Mrs. Gardiner is critical of him, calling him a “mercenary,” but
Elizabeth defends him, calling him prudent. Before Elizabeth leaves
London, the Gardiners invite her to accompany them on a tour in
some unspecified area in England, perhaps out to the lakes. Elizabeth
gleefully accepts.
When Elizabeth arrives in Hunsford, the location
of Mr. Collins’s parish, the clergyman greets her enthusiastically,
as does Charlotte. On the second day of her visit, she sees Miss
de Bourgh, Lady de Bourgh’s daughter from a window. The girl is “sickly
and cross,” Elizabeth decides, and she imagines with some satisfaction
Darcy’s marrying such an unappealing person. Miss de Bourgh invites
them to dine at Rosings, a mansion that awes even Sir William Lucas
with its grandeur.
At dinner, Lady Catherine dominates the conversation.

#### MATERIAL:
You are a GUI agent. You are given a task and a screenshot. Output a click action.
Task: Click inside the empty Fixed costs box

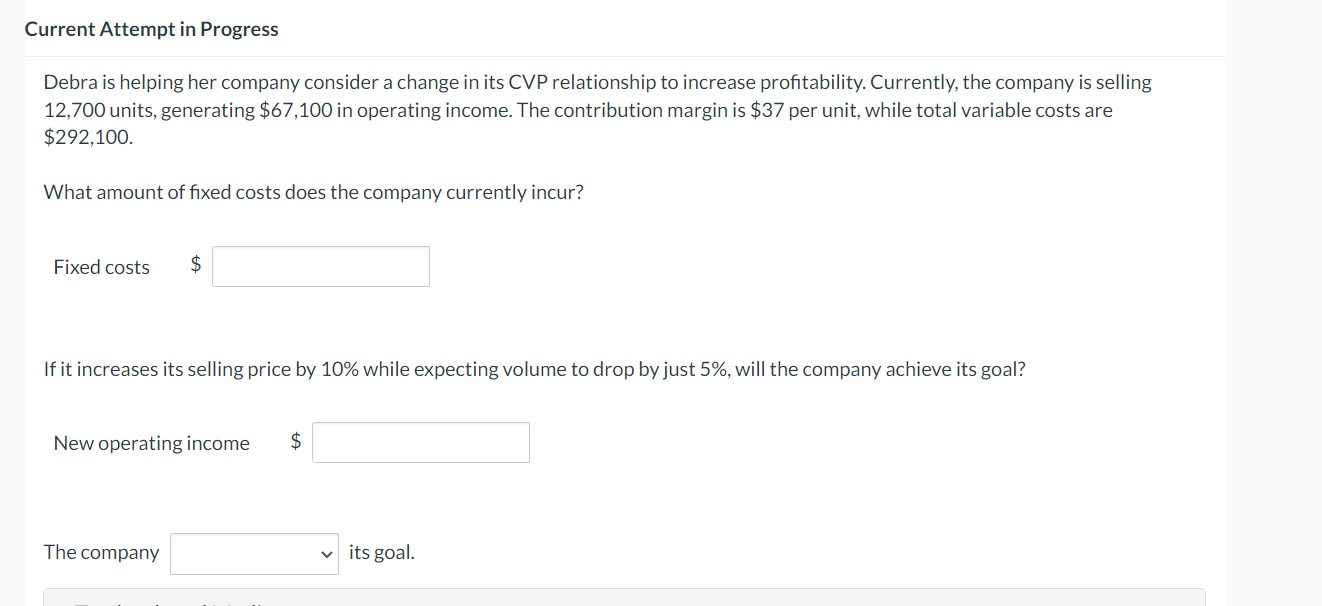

#### WORK INSTRUCTIONS:
a) Translate this sentence from the summary of Elizabeth's visit to Hunsford into Spanish: "At dinner, Lady Catherine dominates the conversation."
b) Carry on the summary of Elizabeth's visit to Hunsford from its last sentence, keeping the same style and present tense.

#### RESPONSES BY TASK:
a) En la cena, Lady Catherine domina la conversación.

b)
After the meal, she grills Elizabeth concerning her upbringing,
deciding that the Bennet sisters have been badly reared. The failure
of Mrs. Bennet to hire a governess, the girls’ lack of musical and artistic
talents, and Elizabeth’s own impudence are all mentioned before
the end of the evening. Summary: Chapters 30–32
Sir William departs after a week, satisfied with his daughter’s
contentment. Shortly thereafter, Darcy and a cousin named Colonel Fitzwilliam
visit their aunt at Rosings. When Mr. Collins pays his respects,
the two men accompany him back to his parsonage and visit briefly
with Elizabeth and Charlotte.
Another invitation to Rosings follows, and Colonel Fitzwilliam pays
special attention to Elizabeth during the dinner. After the meal, she
plays the pianoforte and pokes fun at Darcy, informing Colonel Fitzwilliam
of his bad behavior at the Meryton ball, at which he refused to
dance with her. Lady Catherine lectures Elizabeth on the proper
manner of playing the instrument, forcing Elizabeth to remain at
the keyboard until the end of the evening.
The next day, Darcy visits the parsonage and tells Elizabeth
that Bingley is unlikely to spend much of his time at Netherfield
Park in the future. The rest of their conversation is awkward, and
when Darcy departs, Charlotte declares that he must be in love with
Elizabeth, or he would never have called in such an odd manner.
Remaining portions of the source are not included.